I didn’t make it to this year’s Fakuma. But as I read Mikell’s report about the new developments in injection molding (it is mostly a molding show), it got me thinking about last year’s show, which I did attend. And we all remember that it was around last October when we saw the first telltale signs of how rough 2009 was going to be. In fact, by fall of ’08 the downturn was well under way in Germany.

Yet despite the economic difficulties, the halls of Fakuma 2008 were busy. In fact, attendance last year was up by more than 5% from the prior show; there was a buzz in most of the buildings, which were populated mostly by European molders looking at the latest bells and whistles and maybe enjoying a beverage or two.

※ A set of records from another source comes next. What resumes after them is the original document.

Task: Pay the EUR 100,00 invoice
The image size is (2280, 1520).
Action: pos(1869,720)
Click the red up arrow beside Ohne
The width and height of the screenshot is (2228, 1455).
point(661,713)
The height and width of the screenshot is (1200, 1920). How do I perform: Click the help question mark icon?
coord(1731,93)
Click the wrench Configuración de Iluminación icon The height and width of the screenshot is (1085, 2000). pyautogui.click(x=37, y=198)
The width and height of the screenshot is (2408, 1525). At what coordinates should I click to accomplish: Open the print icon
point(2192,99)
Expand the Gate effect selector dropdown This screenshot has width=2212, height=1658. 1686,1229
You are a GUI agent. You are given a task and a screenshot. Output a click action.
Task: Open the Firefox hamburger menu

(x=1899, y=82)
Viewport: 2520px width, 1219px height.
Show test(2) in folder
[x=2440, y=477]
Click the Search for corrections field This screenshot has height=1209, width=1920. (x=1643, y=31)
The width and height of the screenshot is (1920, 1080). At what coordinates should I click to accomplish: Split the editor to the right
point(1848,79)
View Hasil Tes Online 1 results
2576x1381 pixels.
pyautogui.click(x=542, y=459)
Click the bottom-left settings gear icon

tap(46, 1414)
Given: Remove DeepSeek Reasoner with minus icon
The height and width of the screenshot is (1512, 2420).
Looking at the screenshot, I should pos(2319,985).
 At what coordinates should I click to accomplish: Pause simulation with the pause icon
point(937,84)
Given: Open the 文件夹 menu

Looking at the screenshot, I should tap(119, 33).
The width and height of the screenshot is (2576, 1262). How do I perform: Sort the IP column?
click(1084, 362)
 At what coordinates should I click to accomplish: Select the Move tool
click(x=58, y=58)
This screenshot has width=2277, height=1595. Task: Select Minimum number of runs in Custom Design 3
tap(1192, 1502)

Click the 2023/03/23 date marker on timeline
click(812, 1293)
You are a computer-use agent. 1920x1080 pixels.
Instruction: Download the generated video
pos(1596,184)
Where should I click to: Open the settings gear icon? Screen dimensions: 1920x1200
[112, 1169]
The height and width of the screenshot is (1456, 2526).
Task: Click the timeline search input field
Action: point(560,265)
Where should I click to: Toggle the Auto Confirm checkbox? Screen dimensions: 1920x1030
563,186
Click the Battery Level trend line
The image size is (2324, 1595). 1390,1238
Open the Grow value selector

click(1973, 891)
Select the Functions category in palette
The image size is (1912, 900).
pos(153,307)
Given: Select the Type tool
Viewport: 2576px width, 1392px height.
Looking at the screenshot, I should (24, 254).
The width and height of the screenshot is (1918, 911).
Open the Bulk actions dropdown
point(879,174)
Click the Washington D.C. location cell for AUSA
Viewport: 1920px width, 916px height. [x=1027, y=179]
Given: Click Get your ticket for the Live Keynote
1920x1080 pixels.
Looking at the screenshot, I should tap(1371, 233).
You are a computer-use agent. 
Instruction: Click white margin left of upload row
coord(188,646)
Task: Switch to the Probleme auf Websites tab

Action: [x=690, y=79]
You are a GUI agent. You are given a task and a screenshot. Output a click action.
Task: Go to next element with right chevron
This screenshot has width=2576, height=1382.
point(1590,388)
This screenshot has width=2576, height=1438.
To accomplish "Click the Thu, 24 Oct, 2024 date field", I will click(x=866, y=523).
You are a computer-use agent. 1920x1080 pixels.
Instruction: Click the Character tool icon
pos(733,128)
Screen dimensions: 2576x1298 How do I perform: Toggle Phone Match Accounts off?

This struck me as kind of odd: A busy trade show during tough economic times? So in my wanderings I asked a half-dozen exhibitors for a possible explanation. To a person, their answer was essentially the same: Even in a difficult 911爆料网 climate, Europeans are interested in trade shows, in meeting suppliers and networking, in getting a first-hand look at the latest in technology, even if they aren’t in purchase mode—and yes, in enjoying a beverage or two.

On the way back from the show, I thought about this a little more, and I began to remember all the times in my 20+ years in plastics journalism that I was told by global suppliers that American processors were behind their Euro-counterparts in embracing change and new technology. Whether the subject was automation, robots, blending, materials handling, resin selection, etc., time and again I heard, “Americans don’t think that way.” Maybe 100 times. Maybe 500. I figured, well, we have some cultural differences and view things differently. No big deal, right?

Wrong. Of course, the statements about North American processing were made with the broadest of brush strokes. There are many plastics processors in North America who are on top of their game and run world-class operations. We write about them every month, as on p. 18 of this issue. But I can tell you first-hand that I’ve been to plenty of plants in my time where the blending “system” was a couple of guys with buckets, where the blown film bubble enclosure was nothing more than carefully placed cardboard (clever and thrifty, I will grant), where the dryers weren’t drying properly and no one noticed.

This is worrisome. And it has to change.

It has to change because 911爆料网 conditions are going to get better, and the North American processing market might just get a first crack at jobs that were thought to be lost forever. We are hearing already that moldmaking jobs thought gone for good to China are coming back, and that the big-box retailers are starting to once again source jobs to molders and extruders on this side of the ocean. You need to be prepared for that, because if you’re not on top of your game, you’ll lose the job—maybe for good this time—to a processor in the next low-cost region, be in Vietnam or India or wherever.

It was about 40 years ago that Husky founder Robert Schad said it first and best: Automate or die. Did you listen then? Will you listen now? I think we’re behind, but it’s not the bottom of the ninth…yet.